A Sonaecom escreve entretanto em comunicado que «o Público tem vindo a centrar a sua estratégia no alargamento do seu mercado alvo, de forma a direccionar-se a outros leitores».


Talvez seja esta estratégia a explicar a sensação que temos de que o futebol tem hoje mais visibilidade na primeira página enquanto as páginas da secção de Cultura parecem um pouco mais, por assim dizer, comprimidas.

A ler:
Público com prejuízos de 1,5 milhões de euros

Um moblog solar

O Público.pt lá deu mais um passinho para se distanciar dos seus principais concorrentes na Web. A ideia de criar um moblog para o eclipse solar parece ter resultado em cheio: os leitores contribuíram com quase 200 fotos, algumas enviadas a partir de telemóveis.

Tem razão António Granado quando escreve que «este tipo de iniciativas tem um enorme potencial ainda não explorado pelos jornais portugueses». Ou não fossem os melhores jornais online feitos em estreita interactividade com os seus leitores.

Público.pt: dez anos

O Público assinala hoje o 10º aniversário da sua edição electrónica. Está, pois, de parabéns.

Ao longo dos anos, e apesar das muitas dificuldades financeiras que o projecto conheceu, o Público.pt lá se foi mantendo, com avanços e recuos, mas sempre com um mínimo de dignidade e coerência. Dos seus concorrentes mais directos na Web, o DN e o JN, não se pode dizer o mesmo.

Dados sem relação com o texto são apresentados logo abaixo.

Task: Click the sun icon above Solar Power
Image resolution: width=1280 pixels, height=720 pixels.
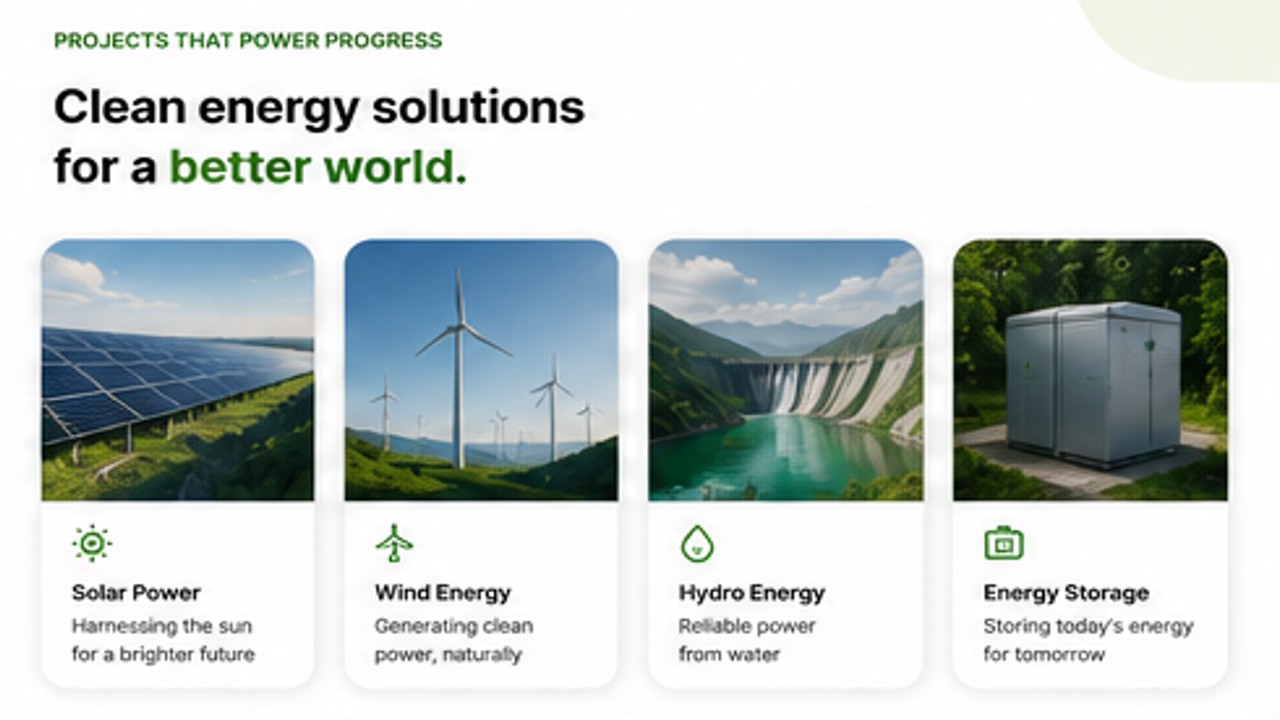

Em 1999, o Público.pt deu um salto importante, ao introduzir o serviço Última Hora, dando corpo a uma das principais exigências do ciberjornalismo: a imetiatez. Longe ainda dos padrões de diários como El País (para não irmos mais longe), ainda assim tem cumprido.

Outra marca distintiva, e muito positiva, foi a decisão de nomear um director próprio para o Público.pt., José Vítor Malheiros, que esteve também na origem do projecto.

O Público.pt tem, por isso, potencial para crescer e melhorar, pois há muito a fazer, em particular nos capítulos da interactividade, da hipertextualidade, da multimedialidade e mesmo da navegabilidade. O texto tem de ser equilibrado com material multimédia, de modo a aproximar este jornal de um verdadeiro medium noticioso da Web.

Ainda assim, dez anos passados, o Público.pt mantém-se um pequeno oásis no panorama deprimente e amador do ciberjornalismo português.